Shields was appointed as probation director in September 2008, but her career with the department began in 1981 when she was first employed as a part-time probation officer. Over the years, she earned her way up in the department serving as a senior probation officer, probation supervisor and acting director.

As director, Shields effectively worked to uphold the department’s commitment of holding court-referred offenders accountable for their actions, working with probationers to facilitate positive change in their behavior, creating a safer community, and advocating for victim’s rights.

“Throughout the course of her career, Linda has worked closely with schools, police departments, courts, community agencies, and other county departments to monitor the compliance of probationers and connect them with the services and programs they need to become and stay law-abiding citizens,” said Horrigan. “Her leadership, strong work ethic and determination to help others will certainly be missed.”

Shields was also instrumental in establishing the 200% of Poverty Alternative to Incarceration grant program through the New York State Division of Criminal Justice Services in 2013. This program supports community-based alternatives to incarceration programs for eligible individuals with families whose income does not exceed 200 percent of the federal poverty level.
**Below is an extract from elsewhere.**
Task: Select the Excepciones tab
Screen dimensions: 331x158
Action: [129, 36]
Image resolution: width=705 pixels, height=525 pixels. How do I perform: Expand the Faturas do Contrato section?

One of the programs connected to this grant is Ready, Set, Work. The Ready, Set, Work training program is offered through a collaboration between the Chautauqua County Jail and the Chautauqua County Office of Probation. It provides probation clients and incarcerated individuals with the tools and information to achieve not only employment as they re-enter the community, but to start a career. Shields and 23 staff members were trained to become Offender Workforce Development Specialists and in April 2013 the Ready, Set, Work program successfully graduated its first participants.

Another part of the 200% of Poverty grant is the Thinking for A Change Program. T4C is an integrated, cognitive behavioral change program for offenders that includes cognitive restructuring, social skills development, and development of problem solving skills. A number of probation staff have also been trained in T4C and will be offering this program to probation clients beyond those who qualify for 200 percent of poverty.

Shields will also be receiving the Sarah Tullar Fasoldt award for her leadership later this month from Robert M. Maccarone, deputy commissioner and director of the New York State Office of Probation and Correction Alternatives.

“Probation has been a wonderful career for me and I have enjoyed facilitating positive change in the lives of others,” said Shields.

Horrigan will establish a bipartisan search committee to help him find the most qualified individual to serve as the new director.